Abstract

The National Pain Study identified respondents (39%) were not satisfied with their pain management yet over 50% seek out their Haemophilia Treatment Centre (HTC) providers for pain management. This study's purpose was to assess the knowledge and attitudes of HTC providers regarding pain assessment and treatment. One hundred and fifty-two HTC providers responded to a Survey Monkey™ Questionnaire. Knowledge deficits noted in pharmacology included (i) potentiators of opioids, (ii) time to peak effect of oral morphine, (iii) benzodiazepines usage as effective pain relievers and (iv) dose escalation/respiratory depression in an opioid tolerant patient. Areas of deficit in the substance abuse category involved (i) likelihood of a previous alcohol/drug abuse problem and (ii) signs and symptoms of discontinuation syndrome.

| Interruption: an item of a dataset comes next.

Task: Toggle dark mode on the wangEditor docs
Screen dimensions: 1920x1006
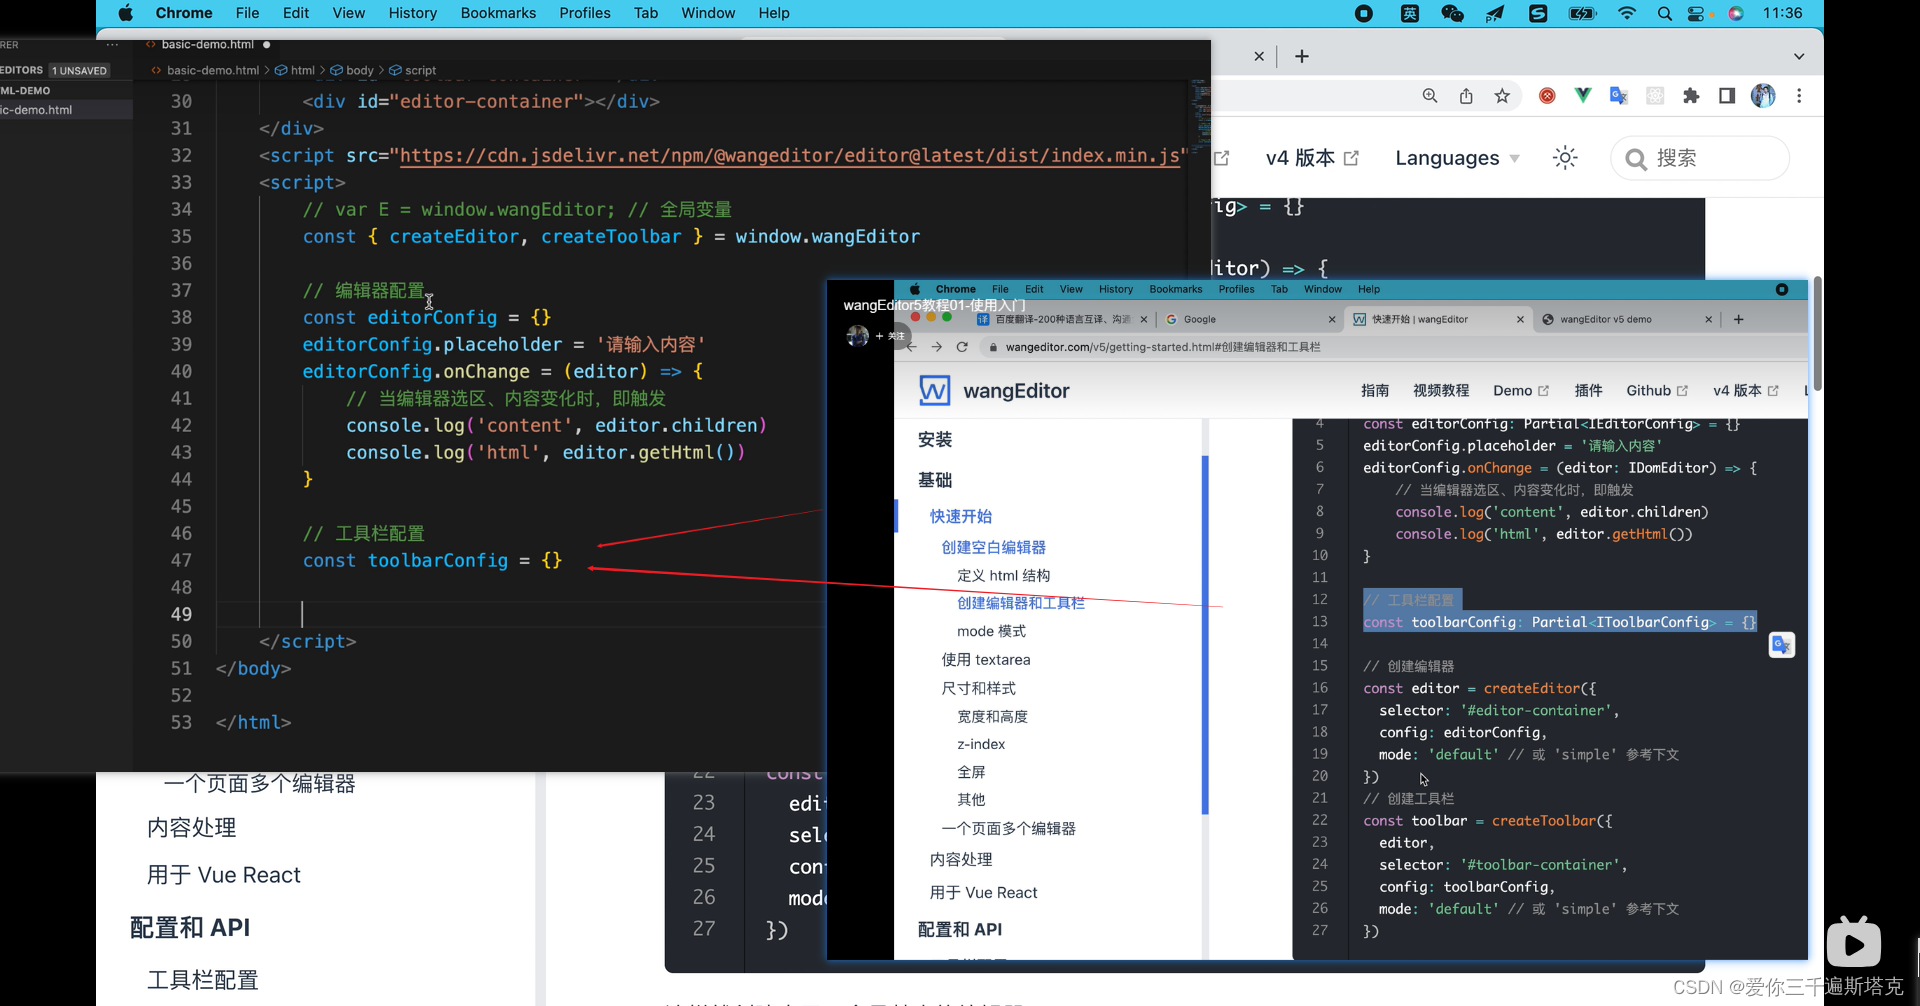Action: pyautogui.click(x=1564, y=157)
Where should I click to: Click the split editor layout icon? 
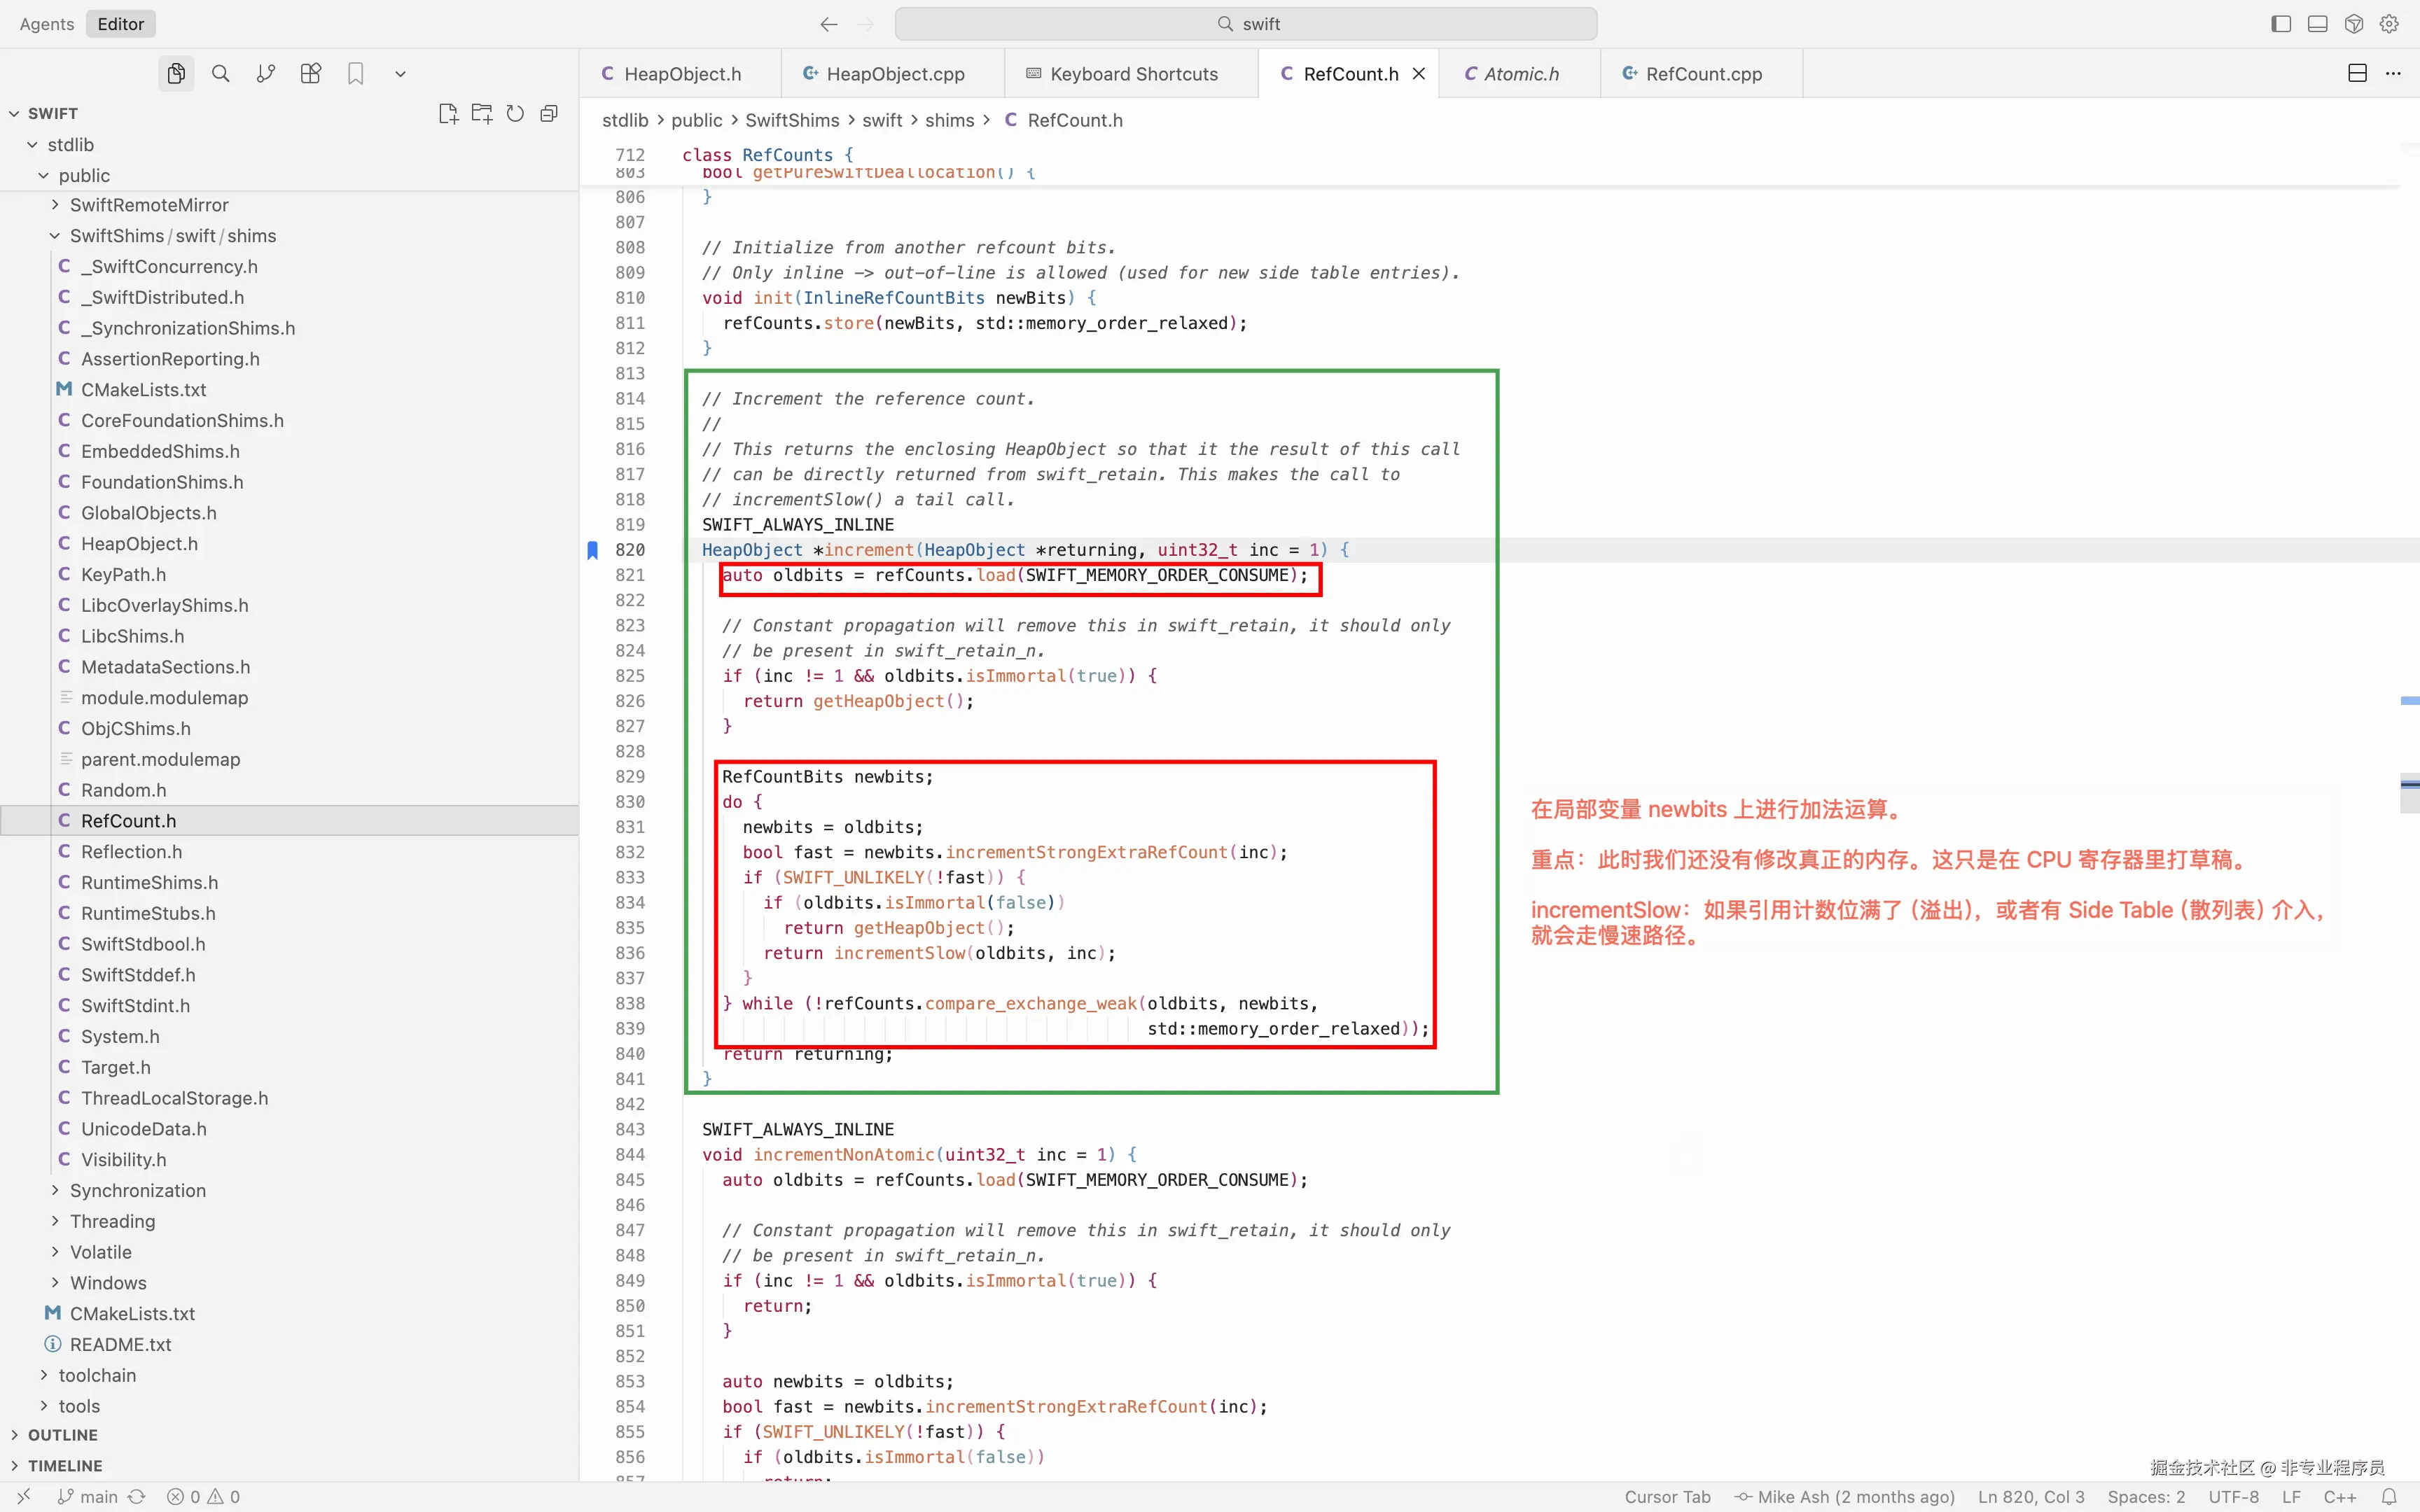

Despite 100% confirmation from all providers that the patient is the best source of pain reporting, when presented with two identical case scenarios except for the patient's visual pain presentation; pain ratings were reported differently for patients who rated their pain similarly (8/10), yet displayed their pain symptoms differently resulting in different pain medication regimens. Responses were consistent between the provider groups but varied between case studies suggesting disparity between personal attitudes of providers when prescribing pain medication in the haemophilia population. Continued research in the area of haemophilia pain as well as treatment is needed. In addition, continuing pain education is recommended for HTC provider's at the local, regional and national levels so providers could remain up to date in the changes and progress of pain management theory.